What needs to be done: The line containing "Where should I" and every line after it, through the end of the records below, are to be reproduced exactly, with the pictures left out.

Saved data entries
*** Begin section ***
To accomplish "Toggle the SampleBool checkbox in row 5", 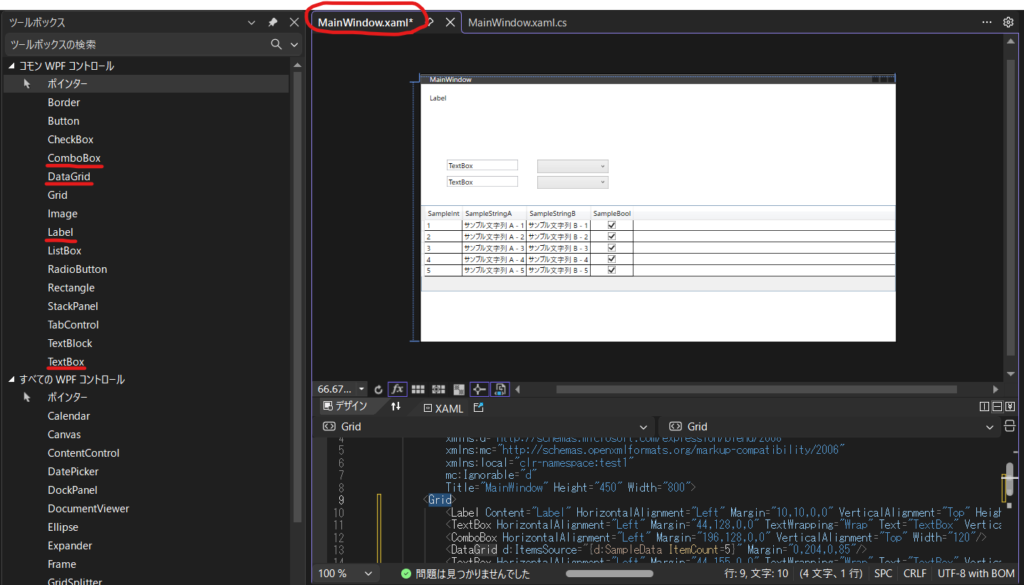I will click(x=612, y=270).
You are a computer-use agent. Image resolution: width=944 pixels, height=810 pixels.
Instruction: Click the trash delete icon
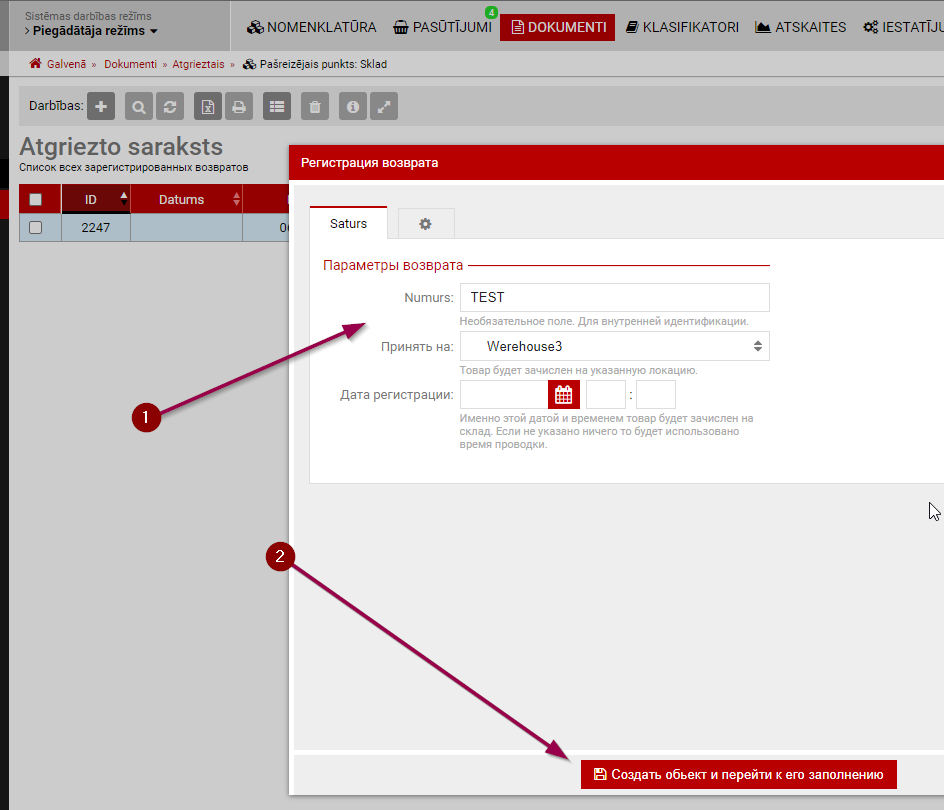315,106
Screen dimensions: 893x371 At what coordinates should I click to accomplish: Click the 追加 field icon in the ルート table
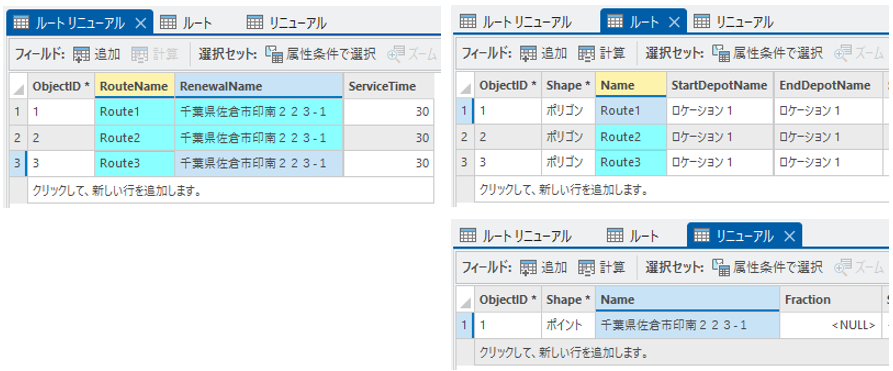[529, 54]
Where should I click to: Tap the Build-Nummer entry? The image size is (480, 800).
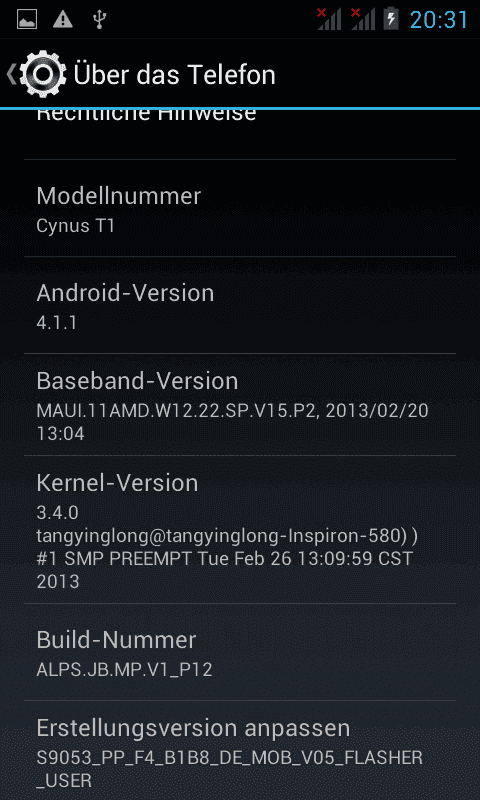tap(240, 652)
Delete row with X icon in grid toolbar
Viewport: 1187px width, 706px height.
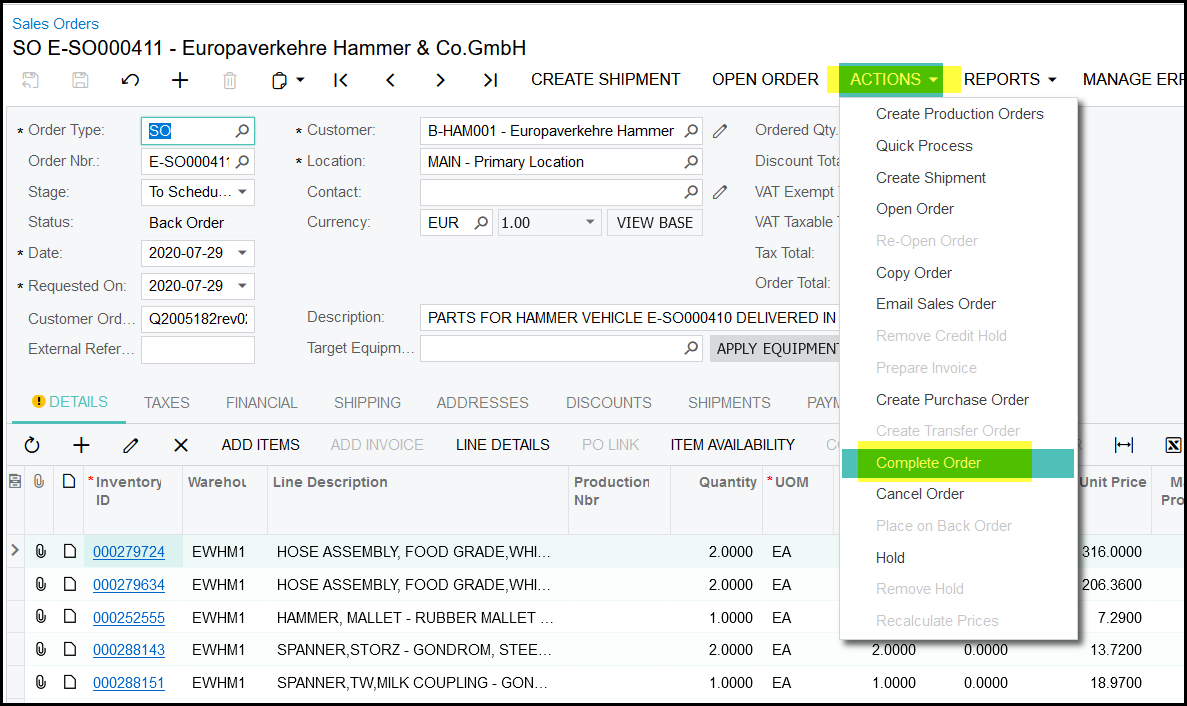181,445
*** End section ***
Answer space:
Where should I click to: Tap the Build-Nummer entry? The image size is (480, 800).
tap(240, 652)
Delete row with X icon in grid toolbar
Viewport: 1187px width, 706px height.
181,445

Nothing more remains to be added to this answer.